Around 50 police officers were on hand for the first day back at Stoneman—an unmistakable show of force designed to leave no doubt for the returning students and their parents that they were being watched over.
“I feel safe — especially with that number of cops,” Stoneman junior Mackenzie Chapman said. “It’s crazy.”
But the irony of armed guards amassing at what’s become the latest flashpoint in America’s ongoing gun debate wasn’t lost on some of the students who have spent the weeks since the massacre speaking out against the National Rifle Association.
Speaking with CNN’s Alisyn Camerota as he entered the school, David Hogg—one of Parkland’s most outspoken anti-gun activists since the attack—insisted that the police presence was hardly a solution to America’s school violence problem.
“None of our glass is being replaced with bullet-proof glass,” he said. “None of our locks that are being replaced are able to be locked from the inside. No legislative action has been taken. All we have now is more guns and more chances for things to go wrong.”
For some students, the prospect of returning to Stoneman so soon after the attack was too much. But those who chose not to come back to class on Wednesday will not be penalized for missing school.
“Students that don’t show up, we’re going to reach out to them and see what we can do to help them,” Broward Schools Superintendent Robert Runcie told the Miami Herald.

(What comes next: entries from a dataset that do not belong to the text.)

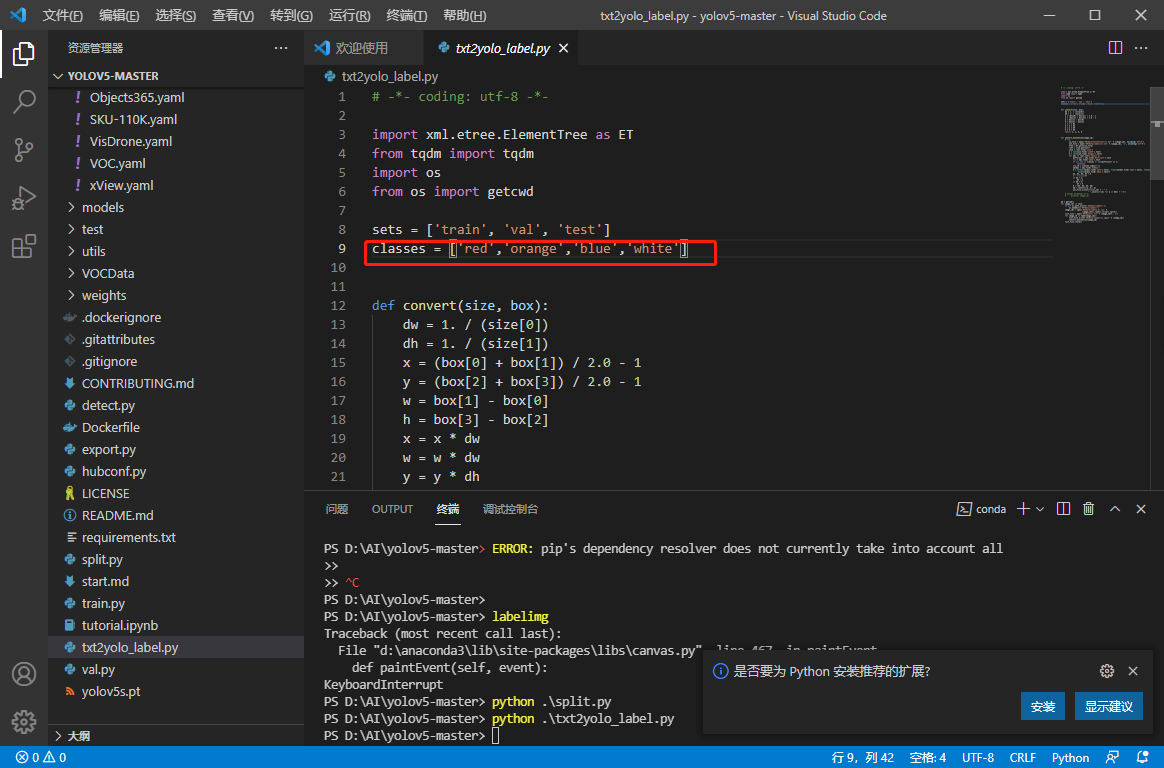
Task: Open the Extensions view
Action: 24,247
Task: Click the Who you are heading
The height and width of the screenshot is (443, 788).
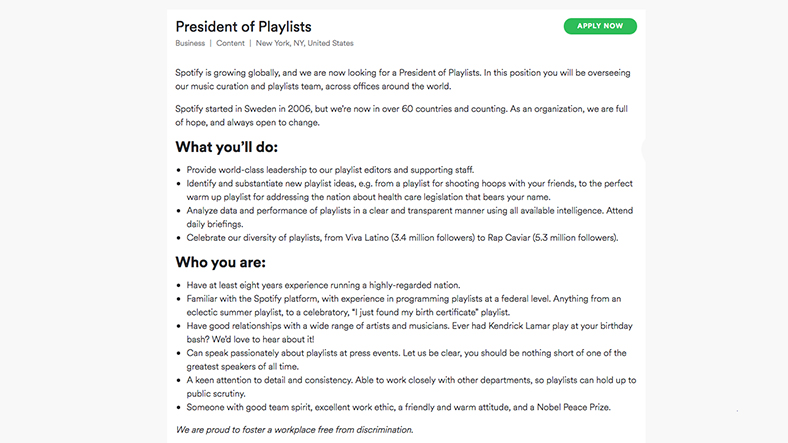Action: click(220, 263)
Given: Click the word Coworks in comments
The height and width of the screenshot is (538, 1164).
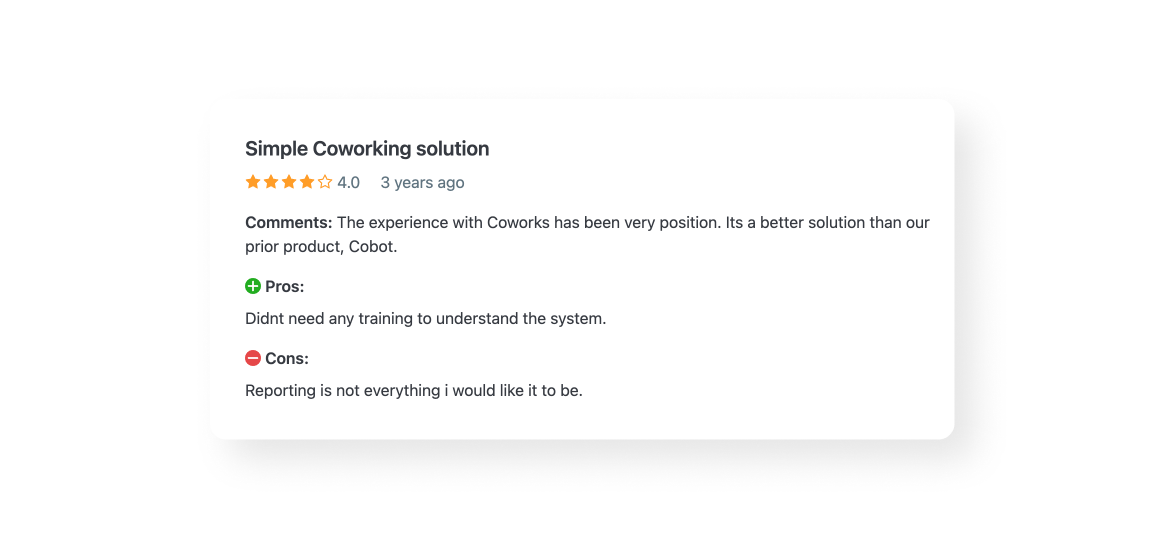Looking at the screenshot, I should click(518, 223).
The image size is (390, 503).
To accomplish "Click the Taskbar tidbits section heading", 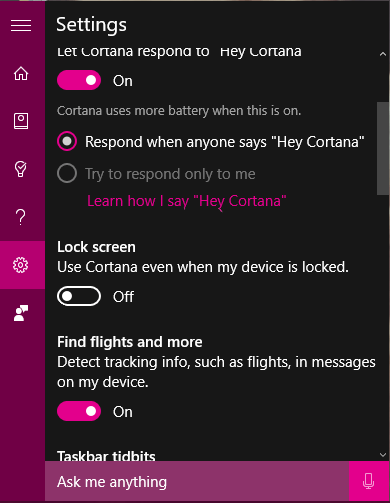I will click(x=106, y=456).
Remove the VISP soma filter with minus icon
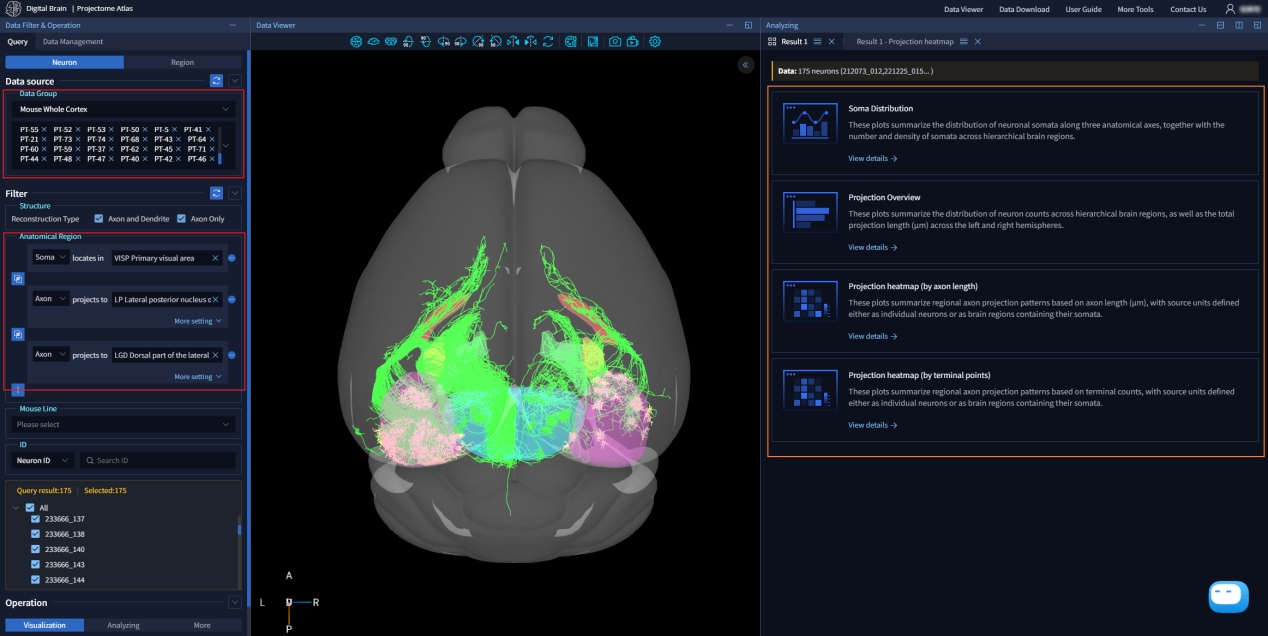The image size is (1268, 636). click(x=232, y=258)
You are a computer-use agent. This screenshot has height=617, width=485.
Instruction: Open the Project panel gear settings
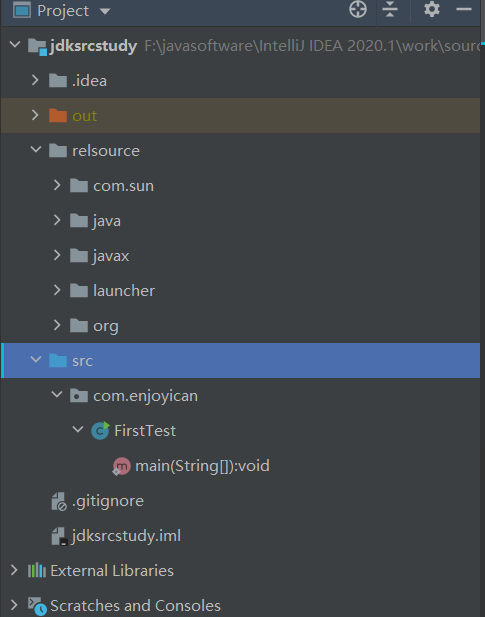[x=432, y=9]
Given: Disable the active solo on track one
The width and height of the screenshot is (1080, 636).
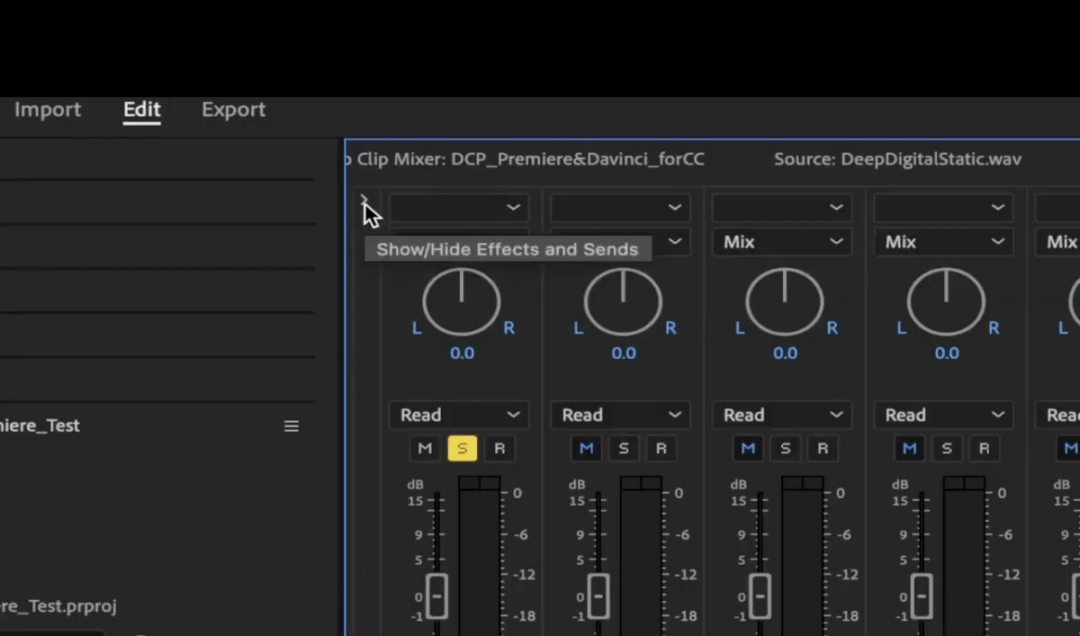Looking at the screenshot, I should [x=462, y=448].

“It’s not going to be your typical day,” Runcie added. “We’re going to try to accommodate students as much as possible understanding that they’re still grieving, they’re still dealing with trauma, so we’ve got to create space to be able to do that.”

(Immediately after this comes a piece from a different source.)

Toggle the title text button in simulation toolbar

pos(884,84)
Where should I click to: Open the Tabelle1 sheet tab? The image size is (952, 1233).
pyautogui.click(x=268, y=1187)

That space is clearly welcome for some students.
“I’m a little bit nervous to see how different everything feels,” Stoneman senior Suzanna Barna told the Sun-Sentinal. “It’s going to take some time for me.”
To help with the transition back, Stoneman’s class schedule has been shortened to a four-hour day, with counselors and therapy dogs on site. And perhaps aware that an armed security presence is not necessarily the most welcoming of sights for students who’ve experienced an unimaginable gun-related trauma, Broward Police Benevolent Association Vice President Ron Skirvin was on hand to deliver flowers to the returning students.